**The records**
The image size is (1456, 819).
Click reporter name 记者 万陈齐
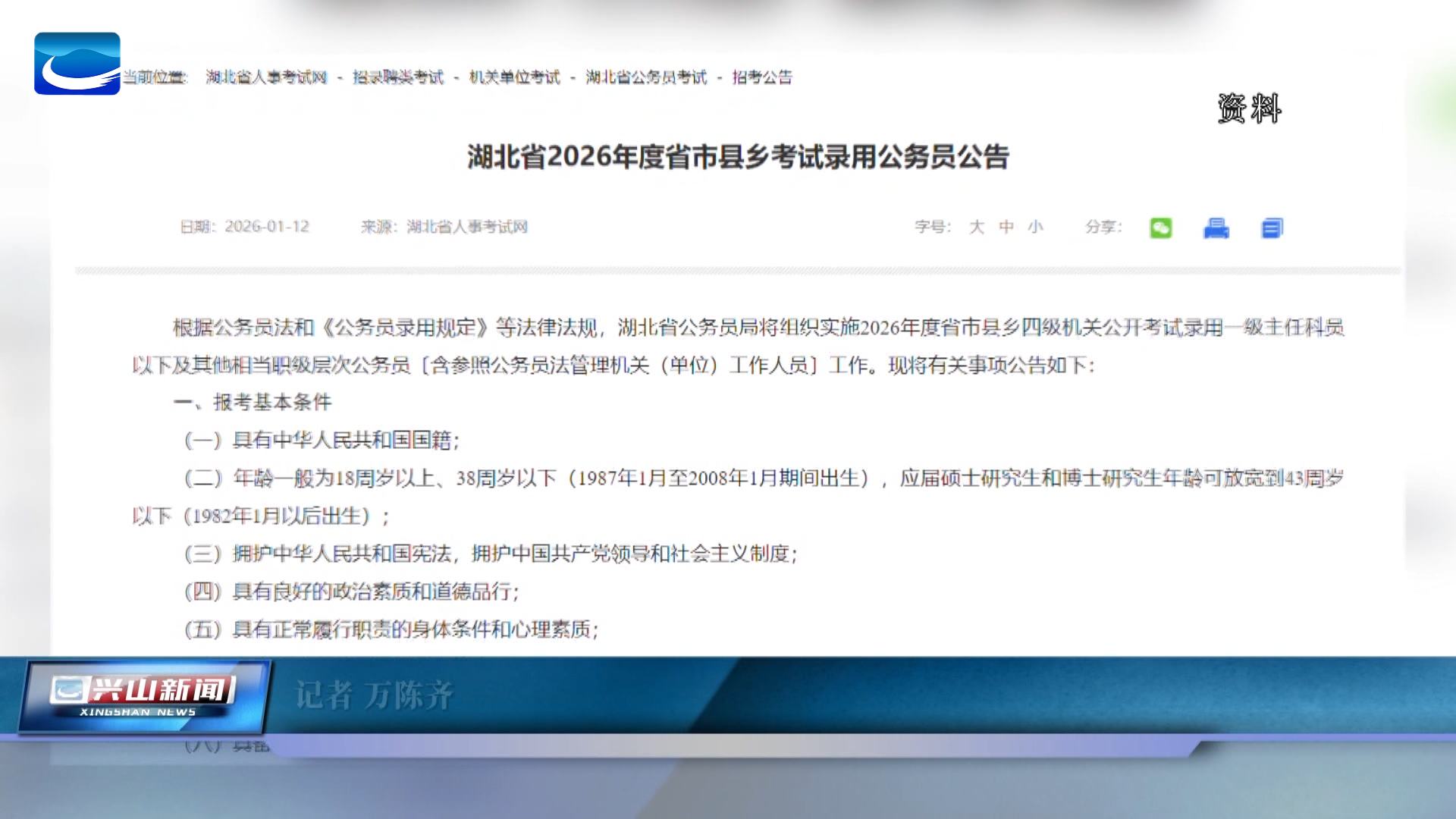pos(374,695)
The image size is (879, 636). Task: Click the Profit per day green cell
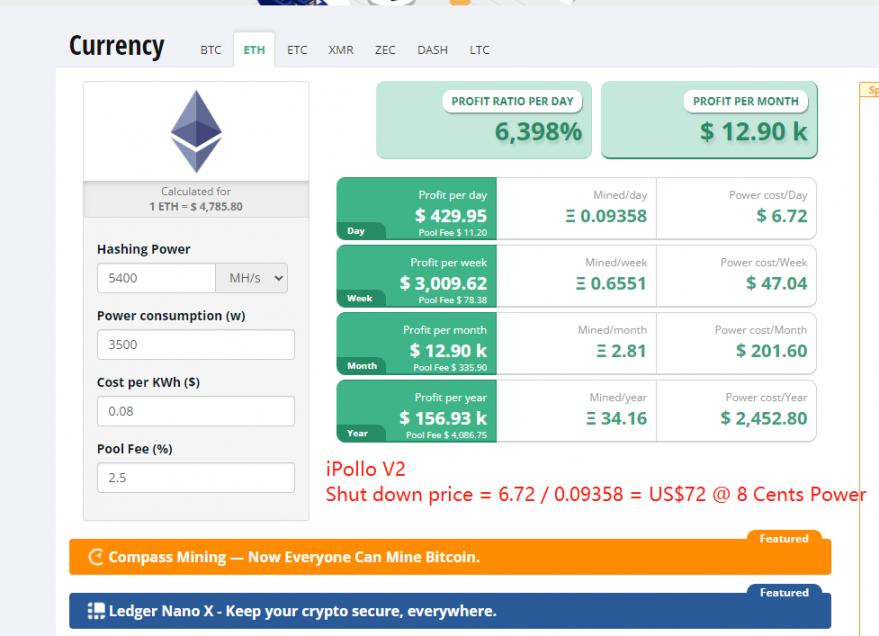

* * *

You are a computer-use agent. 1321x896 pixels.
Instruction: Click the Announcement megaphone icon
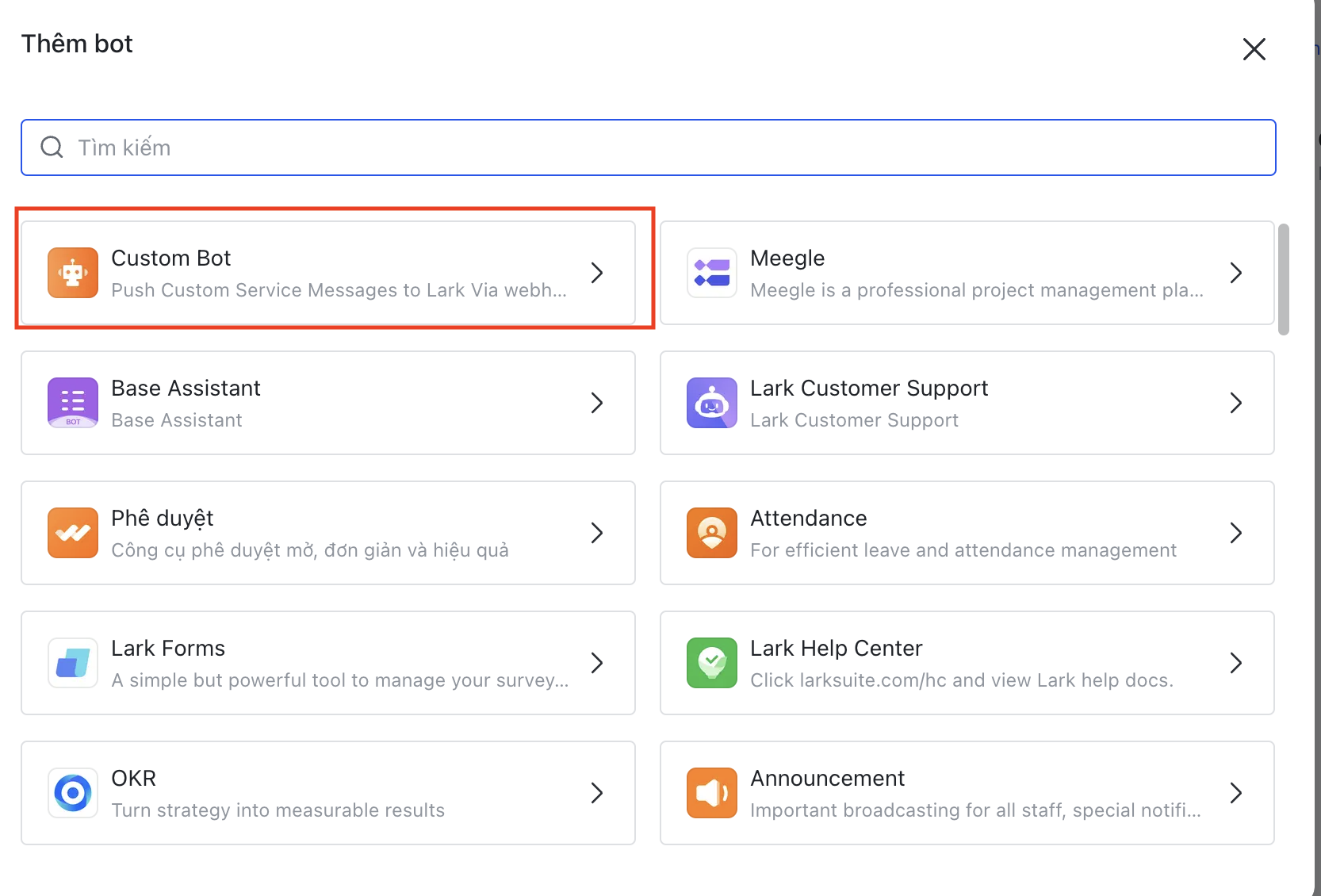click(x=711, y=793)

**Your goal**
Rewrite the lines from the line with "The image size is (1456, 819)." up to and including the line with "The image size is (879, 636)." as a Markdown table with the columns "Number" and "Line", omitting blank lines. Leave the pictures out of the answer.

**Written answer**
| Number | Line |
|---|---|
| 1 | The image size is (1456, 819). |
| 2 | Click reporter name 记者 万陈齐 |
| 3 | pos(374,695) |
| 4 | The image size is (879, 636). Task: Click the Profit per day green cell |